# Adobe flash player won't fetch



## vadimkolchev (Sep 24, 2012)

Hi all,

Yesterday after clean install I tried to fetch linux-f10-flashplayer11, version 236, but it failed to fetch from adobe website. When I tried to download it manually, it gave me version 238. I think, that version 236 doesn't exist on their server anymore. When will it be updated in the ports collection and is it safe to apply a patch locally to fetch newer version? I've got a patch, but I'm not sure how to do it.

Thanks in advance.


----------



## pkubaj (Sep 24, 2012)

Just file a PR.
EDIT: I can download it without any issues.


----------



## vadimkolchev (Sep 24, 2012)

First of all, thank you for your reply and information. Sorry, I'm new to FreeBSD, and not sure that I understand what PR is and how to file it. As for me - it doesn't fetch and I was sure that it was because of missing version on adobe's website. However, if you tell me, that it works from you, I wondering what can cause this problem for me. To add I can say that I tried to download the needed version manually, and it gave me "file not found" on adobes' server. Therefore I can't understand how it works for you here.


----------



## wblock@ (Sep 24, 2012)

Adobe likes to update their Flash without notice.  Sometimes they change the binary without changing the version number.
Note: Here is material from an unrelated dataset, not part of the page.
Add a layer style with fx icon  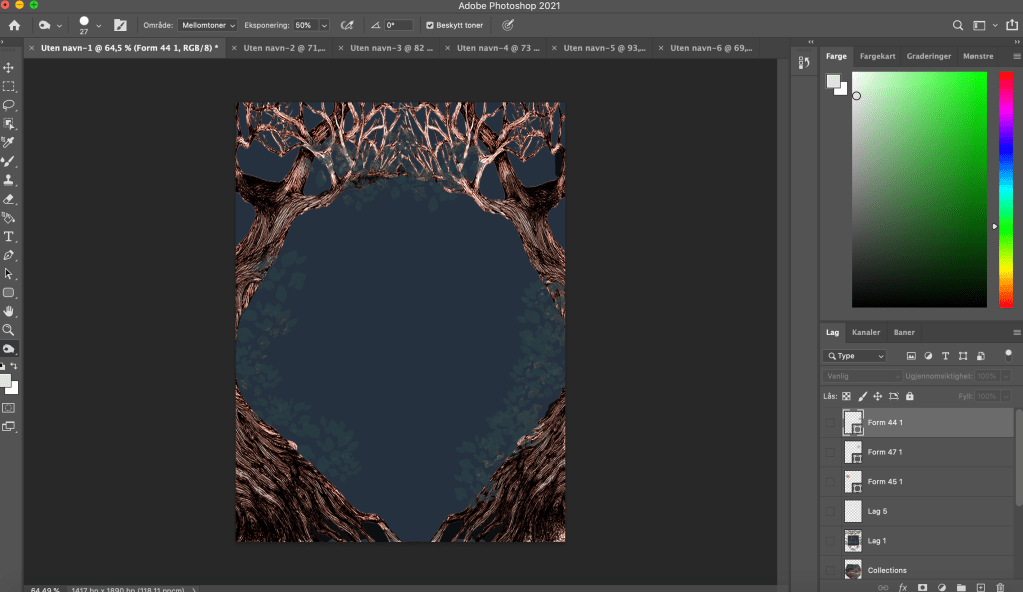(x=903, y=587)
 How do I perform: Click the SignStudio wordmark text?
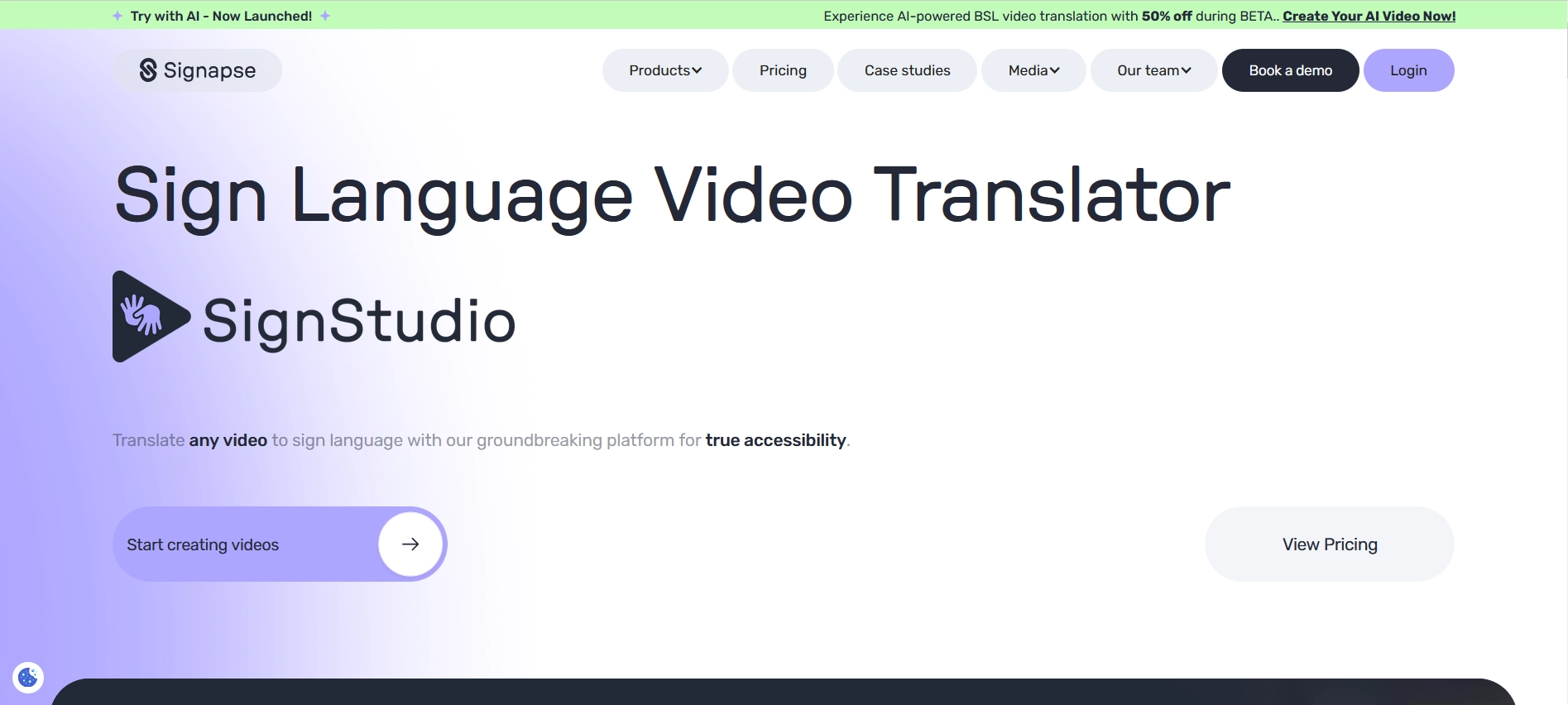tap(359, 321)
Anyway, a PR is a Problem Report.  It's the FreeBSD bug report system, so problems are known and logged.  There is a command-line version, send-pr(1), but I find the web version much easier to use: http://www.freebsd.org/support/bugreports.html.


----------



## vadimkolchev (Sep 24, 2012)

Thank you very much. I'll wait for some time, if it doesn't work for me, I will file PR.


----------



## Deleted member 30996 (Sep 25, 2012)

vadimkolchev said:
			
		

> Yesterday after clean install I tried to fetch linux-f10-flashplayer11, version 236, but it failed to fetch from adobe website.
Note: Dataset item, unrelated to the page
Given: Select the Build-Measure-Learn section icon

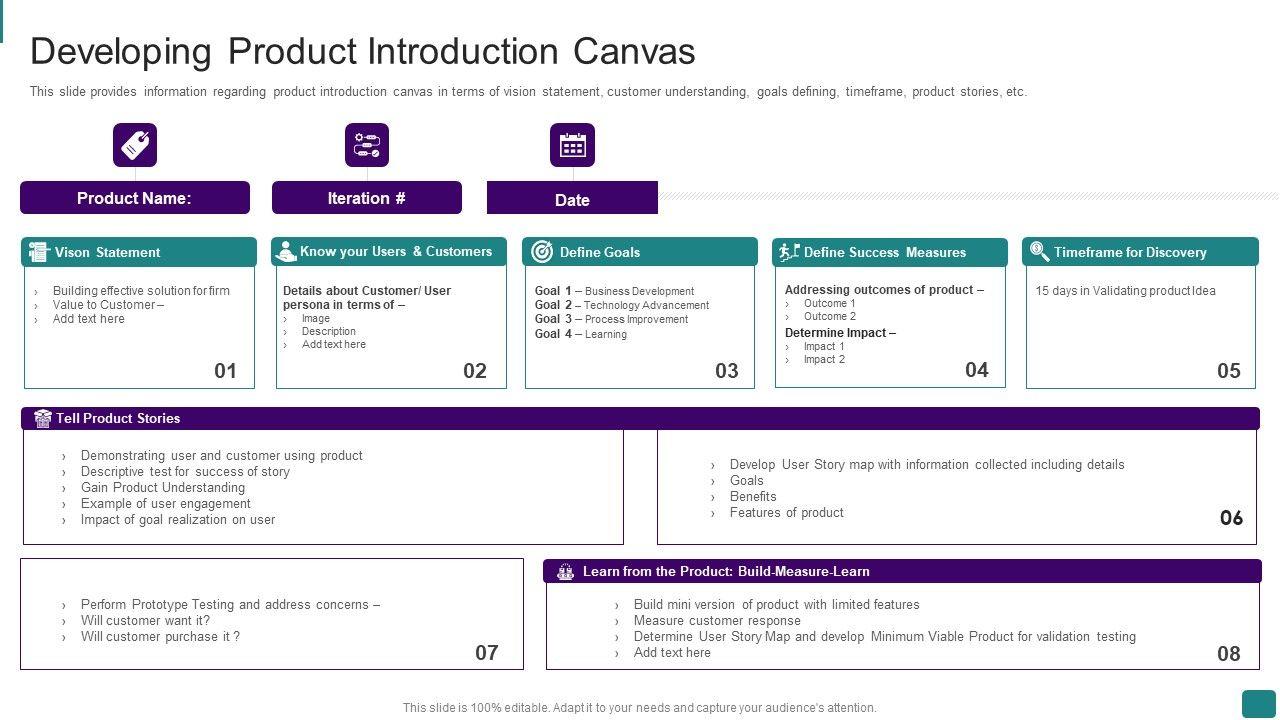Looking at the screenshot, I should 565,572.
The same thing happened to me 5 days ago. I had to transfer the files from /usr/ports/distfiles/flashplugin/11.2r202.236 on my laptop over to my PC to install flash.


----------



## vadimkolchev (Sep 26, 2012)

Unfortunately, I don't have another installation to get needed file. The main question for me here is - is flashplugin that unpopular, so that no-one who is able to update it in port collection, cares about doing that? By the way, could you be so kind to post the file anywhere for me to download it? It would be great.

Thanks in advance.


----------



## Deleted member 30996 (Sep 26, 2012)

You have PM.


----------



## wblock@ (Sep 26, 2012)

vadimkolchev said:
			
		

> Unfortunately, I don't have another installation to get needed file. The main question for me here is - is flashplugin that unpopular, so that no-one who is able to update it in port collection, cares about doing that? By the way, could you be so kind to post the file anywhere for me to download it? It would be great.



Update your ports tree, the port was updated just now.  Please remember that maintainers are almost always volunteers, so ports are updated as time permits.


----------



## Deleted member 30996 (Sep 26, 2012)

Gives me a chance to install it the right way too. They didn't show up when I ran aboutlugins in my browser and now they do.


----------



## vadimkolchev (Sep 26, 2012)

Thanks everyone,
The problem is solved now. I wrote to the maintainer about this problem and he was very helpful and kind and now we have flashplugin updated in ports collection.


----------